◆ What the task requires
Retype, unchanged, the stretch of the listing from the line containing "Turquía (32, 2360)" through the end of the listing.

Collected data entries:

◆ ◆ ◆ ◆ ◆

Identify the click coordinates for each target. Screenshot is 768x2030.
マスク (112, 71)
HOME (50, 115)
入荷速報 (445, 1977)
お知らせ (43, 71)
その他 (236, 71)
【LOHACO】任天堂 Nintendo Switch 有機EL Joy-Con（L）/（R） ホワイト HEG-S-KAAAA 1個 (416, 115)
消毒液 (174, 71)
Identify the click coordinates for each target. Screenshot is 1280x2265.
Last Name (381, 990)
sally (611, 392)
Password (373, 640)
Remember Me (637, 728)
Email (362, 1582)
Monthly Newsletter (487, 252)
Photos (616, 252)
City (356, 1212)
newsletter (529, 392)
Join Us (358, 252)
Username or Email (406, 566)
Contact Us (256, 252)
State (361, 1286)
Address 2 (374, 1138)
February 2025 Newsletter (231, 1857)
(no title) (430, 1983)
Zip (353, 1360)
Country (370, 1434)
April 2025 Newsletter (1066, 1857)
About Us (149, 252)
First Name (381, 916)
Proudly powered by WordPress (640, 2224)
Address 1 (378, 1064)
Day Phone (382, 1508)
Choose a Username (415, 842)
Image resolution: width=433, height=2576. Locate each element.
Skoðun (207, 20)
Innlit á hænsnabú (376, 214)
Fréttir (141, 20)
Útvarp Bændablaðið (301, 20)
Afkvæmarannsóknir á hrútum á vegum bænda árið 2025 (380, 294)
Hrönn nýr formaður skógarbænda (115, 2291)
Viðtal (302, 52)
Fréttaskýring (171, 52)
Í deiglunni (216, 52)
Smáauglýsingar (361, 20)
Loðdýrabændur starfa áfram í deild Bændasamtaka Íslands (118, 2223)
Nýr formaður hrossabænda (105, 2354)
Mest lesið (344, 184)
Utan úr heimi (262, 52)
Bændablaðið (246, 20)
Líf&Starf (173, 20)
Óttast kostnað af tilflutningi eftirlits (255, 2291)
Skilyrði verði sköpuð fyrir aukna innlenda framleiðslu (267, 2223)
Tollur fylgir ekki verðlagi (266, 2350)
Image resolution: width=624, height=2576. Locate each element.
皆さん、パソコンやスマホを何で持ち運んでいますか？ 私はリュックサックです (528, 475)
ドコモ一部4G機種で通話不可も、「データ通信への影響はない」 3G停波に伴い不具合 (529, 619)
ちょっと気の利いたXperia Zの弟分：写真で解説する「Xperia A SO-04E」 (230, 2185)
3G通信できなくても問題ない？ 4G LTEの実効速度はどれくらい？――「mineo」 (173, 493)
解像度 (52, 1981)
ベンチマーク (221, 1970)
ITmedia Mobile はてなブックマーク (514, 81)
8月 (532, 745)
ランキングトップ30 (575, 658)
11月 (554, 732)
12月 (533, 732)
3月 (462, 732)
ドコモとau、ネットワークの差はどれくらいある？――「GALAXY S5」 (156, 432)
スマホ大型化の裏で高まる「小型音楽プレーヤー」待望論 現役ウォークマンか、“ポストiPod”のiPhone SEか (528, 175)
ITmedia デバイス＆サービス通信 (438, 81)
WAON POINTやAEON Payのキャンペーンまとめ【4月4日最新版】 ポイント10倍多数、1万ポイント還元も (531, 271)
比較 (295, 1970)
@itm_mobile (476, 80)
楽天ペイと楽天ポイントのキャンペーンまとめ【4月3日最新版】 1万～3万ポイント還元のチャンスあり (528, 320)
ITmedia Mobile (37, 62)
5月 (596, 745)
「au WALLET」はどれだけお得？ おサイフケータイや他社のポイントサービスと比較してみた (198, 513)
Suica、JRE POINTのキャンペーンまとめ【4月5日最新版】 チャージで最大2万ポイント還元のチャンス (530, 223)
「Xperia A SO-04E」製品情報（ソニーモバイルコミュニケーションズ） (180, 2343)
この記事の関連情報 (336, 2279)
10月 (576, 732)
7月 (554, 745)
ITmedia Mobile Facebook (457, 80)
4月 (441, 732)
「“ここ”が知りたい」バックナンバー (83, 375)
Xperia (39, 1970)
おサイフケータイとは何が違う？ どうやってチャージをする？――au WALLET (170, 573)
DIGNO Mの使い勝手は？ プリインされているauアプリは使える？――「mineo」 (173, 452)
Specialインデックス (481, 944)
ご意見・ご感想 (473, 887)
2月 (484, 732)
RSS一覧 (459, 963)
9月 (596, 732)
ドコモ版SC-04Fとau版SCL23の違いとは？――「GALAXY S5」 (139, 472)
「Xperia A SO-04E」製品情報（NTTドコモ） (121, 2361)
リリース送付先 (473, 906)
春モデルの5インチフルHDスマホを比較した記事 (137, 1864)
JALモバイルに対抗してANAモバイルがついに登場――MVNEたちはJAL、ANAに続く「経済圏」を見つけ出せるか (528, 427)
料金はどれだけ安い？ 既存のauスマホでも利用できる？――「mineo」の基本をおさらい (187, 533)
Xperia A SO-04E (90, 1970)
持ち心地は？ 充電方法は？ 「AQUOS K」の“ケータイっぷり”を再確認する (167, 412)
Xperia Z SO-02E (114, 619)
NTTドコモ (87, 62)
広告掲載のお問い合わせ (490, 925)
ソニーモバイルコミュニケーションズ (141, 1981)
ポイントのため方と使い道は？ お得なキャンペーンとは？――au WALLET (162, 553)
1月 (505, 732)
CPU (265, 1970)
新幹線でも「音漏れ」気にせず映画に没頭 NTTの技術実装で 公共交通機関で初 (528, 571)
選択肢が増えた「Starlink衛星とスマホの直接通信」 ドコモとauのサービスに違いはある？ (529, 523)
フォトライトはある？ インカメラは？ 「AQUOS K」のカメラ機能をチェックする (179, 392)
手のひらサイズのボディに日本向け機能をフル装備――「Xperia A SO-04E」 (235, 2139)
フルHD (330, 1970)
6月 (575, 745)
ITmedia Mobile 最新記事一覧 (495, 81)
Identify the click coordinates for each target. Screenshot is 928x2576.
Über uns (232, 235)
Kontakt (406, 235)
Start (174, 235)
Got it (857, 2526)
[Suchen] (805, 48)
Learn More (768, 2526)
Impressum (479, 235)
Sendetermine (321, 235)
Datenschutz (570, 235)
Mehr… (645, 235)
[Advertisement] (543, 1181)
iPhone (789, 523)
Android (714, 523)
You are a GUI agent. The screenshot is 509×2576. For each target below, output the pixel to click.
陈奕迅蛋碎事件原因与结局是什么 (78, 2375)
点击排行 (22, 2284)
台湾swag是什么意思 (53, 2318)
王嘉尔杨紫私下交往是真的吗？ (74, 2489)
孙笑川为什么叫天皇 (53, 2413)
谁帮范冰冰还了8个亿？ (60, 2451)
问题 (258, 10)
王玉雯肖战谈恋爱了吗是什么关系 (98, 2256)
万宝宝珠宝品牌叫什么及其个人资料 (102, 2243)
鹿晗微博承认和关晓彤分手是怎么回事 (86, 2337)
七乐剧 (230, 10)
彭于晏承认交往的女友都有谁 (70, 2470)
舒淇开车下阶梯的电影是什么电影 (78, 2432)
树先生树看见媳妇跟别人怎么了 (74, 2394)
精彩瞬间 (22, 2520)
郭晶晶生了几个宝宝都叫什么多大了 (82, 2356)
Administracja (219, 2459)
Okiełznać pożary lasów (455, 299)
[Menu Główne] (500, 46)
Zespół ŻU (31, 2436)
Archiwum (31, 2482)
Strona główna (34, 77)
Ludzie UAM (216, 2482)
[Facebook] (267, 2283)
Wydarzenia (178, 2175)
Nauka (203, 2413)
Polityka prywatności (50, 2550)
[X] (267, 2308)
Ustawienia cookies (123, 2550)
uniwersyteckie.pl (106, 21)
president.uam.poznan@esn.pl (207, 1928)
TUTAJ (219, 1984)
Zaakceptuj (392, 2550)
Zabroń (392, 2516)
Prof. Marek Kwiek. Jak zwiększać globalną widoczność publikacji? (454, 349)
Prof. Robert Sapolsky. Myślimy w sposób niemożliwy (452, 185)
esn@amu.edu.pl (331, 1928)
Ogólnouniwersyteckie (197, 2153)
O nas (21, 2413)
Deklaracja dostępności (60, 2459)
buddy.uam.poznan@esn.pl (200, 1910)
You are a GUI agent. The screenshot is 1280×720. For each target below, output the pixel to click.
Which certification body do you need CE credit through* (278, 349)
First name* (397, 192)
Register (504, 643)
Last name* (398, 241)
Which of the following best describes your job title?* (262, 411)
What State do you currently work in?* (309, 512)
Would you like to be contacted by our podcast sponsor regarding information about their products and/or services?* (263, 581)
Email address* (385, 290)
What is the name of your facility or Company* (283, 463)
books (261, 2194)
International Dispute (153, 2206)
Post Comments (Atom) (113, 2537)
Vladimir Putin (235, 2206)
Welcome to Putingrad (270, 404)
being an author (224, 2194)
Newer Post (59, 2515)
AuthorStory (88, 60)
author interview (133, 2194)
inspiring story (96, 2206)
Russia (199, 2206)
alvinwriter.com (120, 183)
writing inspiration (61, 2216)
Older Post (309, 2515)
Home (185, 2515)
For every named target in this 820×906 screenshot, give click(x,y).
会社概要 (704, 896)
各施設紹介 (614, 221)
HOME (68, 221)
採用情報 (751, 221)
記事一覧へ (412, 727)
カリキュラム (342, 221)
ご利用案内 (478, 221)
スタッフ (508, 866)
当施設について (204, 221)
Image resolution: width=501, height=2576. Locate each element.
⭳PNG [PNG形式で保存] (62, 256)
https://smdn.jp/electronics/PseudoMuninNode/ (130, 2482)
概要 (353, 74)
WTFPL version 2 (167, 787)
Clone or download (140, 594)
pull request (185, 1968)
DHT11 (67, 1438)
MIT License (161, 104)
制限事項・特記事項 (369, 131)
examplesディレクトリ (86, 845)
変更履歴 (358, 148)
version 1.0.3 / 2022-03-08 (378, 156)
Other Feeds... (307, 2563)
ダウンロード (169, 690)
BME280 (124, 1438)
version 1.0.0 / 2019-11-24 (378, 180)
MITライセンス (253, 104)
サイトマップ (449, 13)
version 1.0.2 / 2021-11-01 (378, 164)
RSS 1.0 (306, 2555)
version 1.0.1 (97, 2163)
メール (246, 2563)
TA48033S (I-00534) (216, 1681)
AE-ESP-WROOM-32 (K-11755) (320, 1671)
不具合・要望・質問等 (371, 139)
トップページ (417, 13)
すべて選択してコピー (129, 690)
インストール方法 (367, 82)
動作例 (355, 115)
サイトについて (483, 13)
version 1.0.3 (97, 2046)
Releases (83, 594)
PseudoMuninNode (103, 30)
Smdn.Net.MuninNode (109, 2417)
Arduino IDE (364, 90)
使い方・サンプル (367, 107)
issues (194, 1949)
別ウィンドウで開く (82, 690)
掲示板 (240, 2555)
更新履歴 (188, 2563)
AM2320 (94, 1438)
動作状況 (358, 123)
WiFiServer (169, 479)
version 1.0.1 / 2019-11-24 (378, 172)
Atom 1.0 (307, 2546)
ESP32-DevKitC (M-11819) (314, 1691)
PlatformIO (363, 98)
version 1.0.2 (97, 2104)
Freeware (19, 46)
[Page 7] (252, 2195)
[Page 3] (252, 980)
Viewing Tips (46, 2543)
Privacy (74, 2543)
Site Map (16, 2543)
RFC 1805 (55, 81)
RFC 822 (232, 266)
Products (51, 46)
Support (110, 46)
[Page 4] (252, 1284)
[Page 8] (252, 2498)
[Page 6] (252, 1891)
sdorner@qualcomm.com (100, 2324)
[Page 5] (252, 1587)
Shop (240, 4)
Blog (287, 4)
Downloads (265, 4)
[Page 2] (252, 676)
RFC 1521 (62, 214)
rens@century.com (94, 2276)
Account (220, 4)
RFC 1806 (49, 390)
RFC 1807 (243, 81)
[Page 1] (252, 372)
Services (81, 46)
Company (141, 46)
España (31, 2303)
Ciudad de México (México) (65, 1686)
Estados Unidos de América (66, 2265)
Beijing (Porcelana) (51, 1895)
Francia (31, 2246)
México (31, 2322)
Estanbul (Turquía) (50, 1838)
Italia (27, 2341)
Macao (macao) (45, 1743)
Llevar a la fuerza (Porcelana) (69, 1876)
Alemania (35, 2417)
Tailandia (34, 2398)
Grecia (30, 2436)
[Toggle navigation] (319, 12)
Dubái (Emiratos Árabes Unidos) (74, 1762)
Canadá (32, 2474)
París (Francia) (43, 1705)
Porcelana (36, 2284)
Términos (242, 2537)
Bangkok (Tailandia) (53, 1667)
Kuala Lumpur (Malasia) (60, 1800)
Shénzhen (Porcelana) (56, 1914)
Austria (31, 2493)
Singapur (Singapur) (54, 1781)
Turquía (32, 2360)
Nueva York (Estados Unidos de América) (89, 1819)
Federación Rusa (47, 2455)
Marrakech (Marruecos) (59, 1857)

◆ ◆ ◆ ◆ ◆

◆ Final answer
Turquía (32, 2360)
Nueva York (Estados Unidos de América) (89, 1819)
Federación Rusa (47, 2455)
Marrakech (Marruecos) (59, 1857)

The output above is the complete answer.